__EXERCISE__:
Locate the word "Task" in the material, then show every line that holds it.

__GIVEN ENTRIES__:
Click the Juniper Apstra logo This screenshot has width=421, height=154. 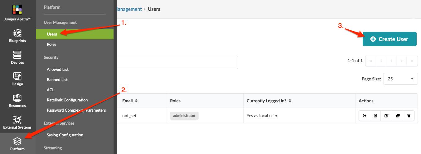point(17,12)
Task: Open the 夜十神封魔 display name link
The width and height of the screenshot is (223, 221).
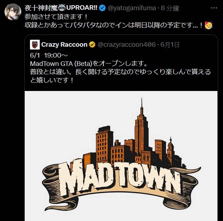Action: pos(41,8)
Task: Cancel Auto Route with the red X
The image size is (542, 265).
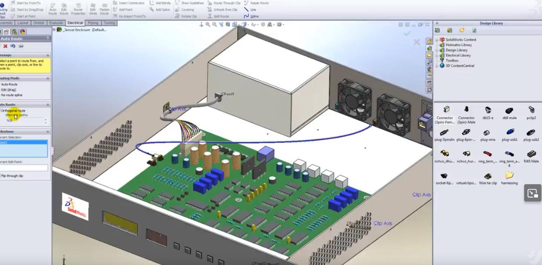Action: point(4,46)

==

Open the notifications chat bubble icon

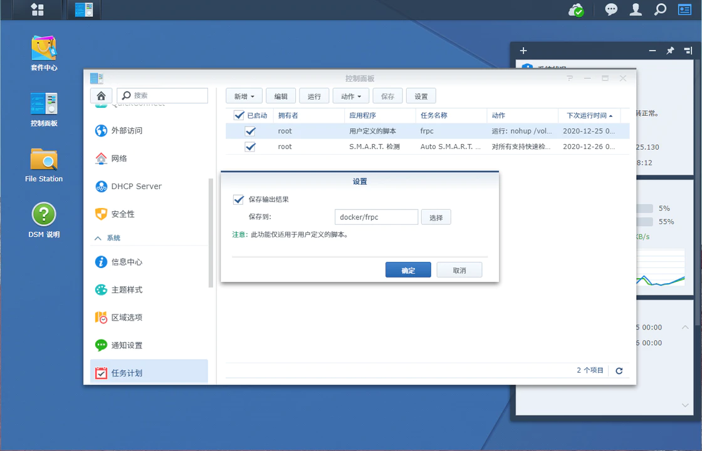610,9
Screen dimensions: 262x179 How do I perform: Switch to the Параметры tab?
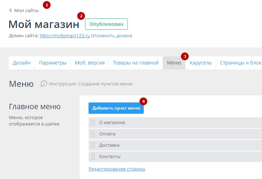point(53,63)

__RESPONSE__:
Task: Open the 夜十神封魔 display name link
Task: Cancel Auto Route with the red X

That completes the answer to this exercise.